The experiments designed to test the role of HRK in GBM cell apoptosis led to the conclusion that HRK can induce apoptosis in a subset of GBM cell lines in vitro and in in vivo orthotopic models of GBM. These experiments suggested that HRK indeed plays a role in TRAIL responsiveness. However, our studies indicated that the mode-of-action of HRK is not dependent solely on its expression, but more so on its functional interaction with anti-apoptotic Bcl-2 family members, Bcl-2 and Bcl-XL. Therefore, our results suggest that HRK plays a critical regulatory role of apoptosis in GBM cells. These results were accepted to as a publication at Oncotarget journal.
In parallel, we conducted chemical screens to identify secondary agents that can overcome TRAIL resistance. First, we conducted an extensive drug-re-profiling screen to identify FDA-approved compounds that can be used clinically as TRAIL-sensitizing agents. Using selected isogenic GBM cell pairs with differential levels of TRAIL sensitivity, we revealed 26 TRAIL-sensitizing compounds, 13 of which were effective as single agents. We focused on the characterization of drugs that were enhancers of TRAIL response without any effect on their own. One such drug, Mitoxantrone, a DNA-damaging agent, did not cause toxicity to non-malignant cells at the doses that synergized with TRAIL on tumor cells. We investigated the downstream changes in apoptosis pathway components upon Mitoxantrone treatment, and observed that HRK expression was significantly upregulated in favor of apoptosis. Together, our results suggested that combination of Mitoxantrone and TRAIL can be a promising therapeutic approach for GBM patients and that HRK is involved in Mitoxantrone and TRAIL-mediated apoptosis. These findings have been published as an original article at Cancer Biology and Therapy.

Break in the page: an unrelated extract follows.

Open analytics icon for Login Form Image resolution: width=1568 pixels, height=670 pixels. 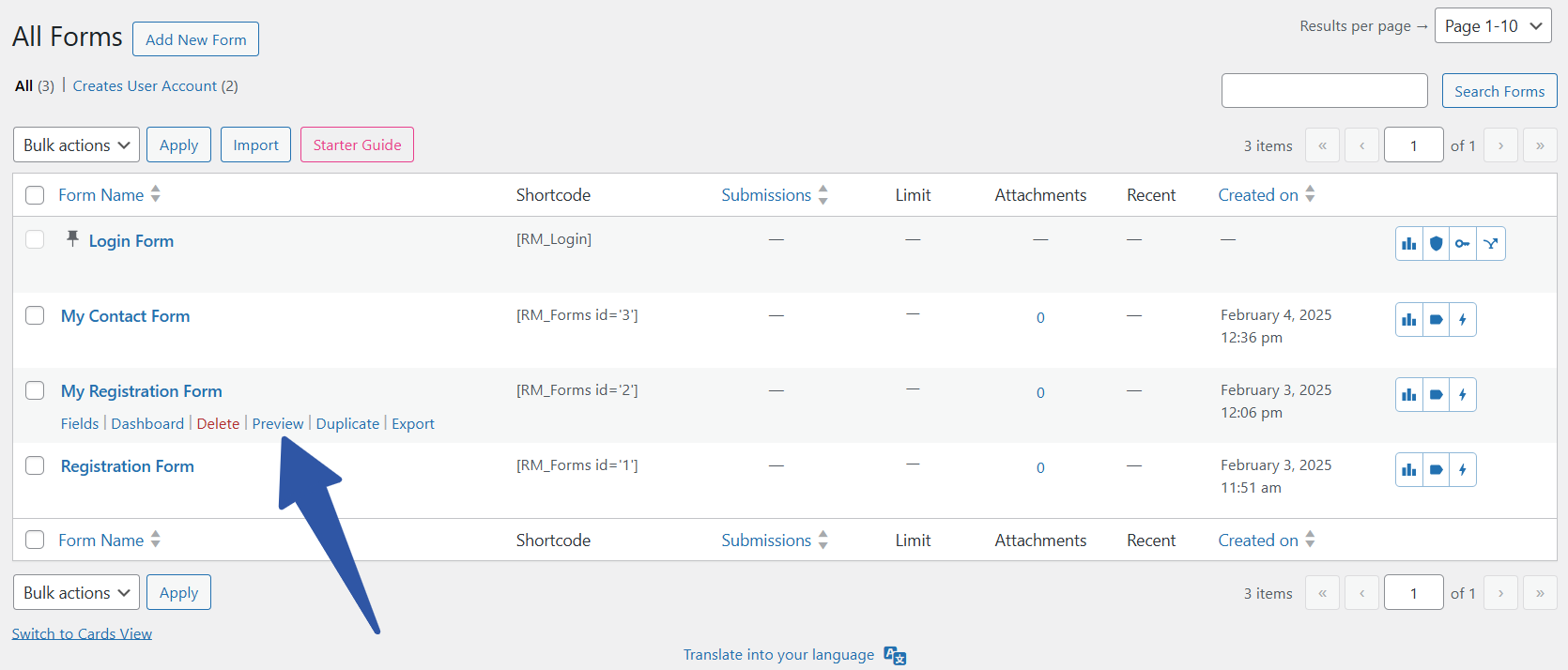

In the second screen, we utilized a more focused compund library to identify TRAIL sensitizing agents. This library, received from Structural Genomics Consortium and Oxford University, included 70 compounds targeting chromatin modifying proteins, such as Histone Deacetylases (HDACs), Histone Demethylases (HDMs), Histone Methyltransferases (HMTs), DNA Methyltransferases (DNMTs), and Bromodomain Proteins. From this epigenome-directed screen, we identified several interesting compunds with an ability ro cooperate with TRAIL in resistant cells. These included novel HDAC inhibitors, and Chaetocin, inhibitor of an HMT, Suv39H1. We assessed transcriptome changes with RNA-seq and showed that apoptosis programme is altered in response to treatment with these compunds. We are currently concluding our in vivo experiments, that address the potential of these sensitizing agents, particularly Chaetocin, in reducing tumor growth. The results of these findings will be submitted as an original article to Cancer Research, and expected to have a profound impact in the field.
Through this project, five graduate students have been trained. The results of these findings have been presented at very prestigious conferences as posters or invited talks.